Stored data

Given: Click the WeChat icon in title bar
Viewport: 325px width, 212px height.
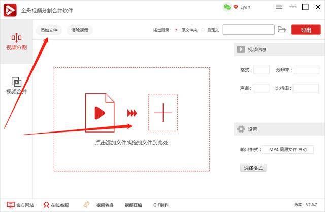Looking at the screenshot, I should coord(226,7).
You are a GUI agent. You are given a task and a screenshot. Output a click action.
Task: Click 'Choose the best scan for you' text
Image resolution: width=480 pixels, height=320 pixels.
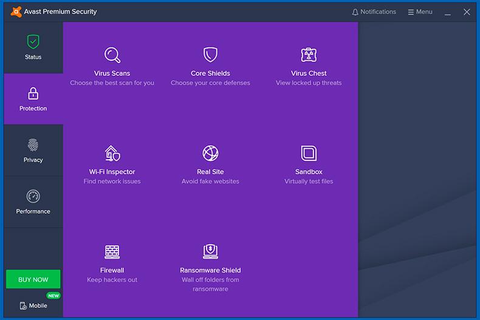click(112, 83)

▶ _Prompt_
Leaving the pictures out, reproduce the entries above exactly.

▶ _Reply_
Given: Click the WeChat icon in title bar
Viewport: 325px width, 212px height.
Looking at the screenshot, I should coord(226,7).
You are a GUI agent. You are given a task and a screenshot. Output a click action.
Task: Click 'Choose the best scan for you' text
Image resolution: width=480 pixels, height=320 pixels.
click(112, 83)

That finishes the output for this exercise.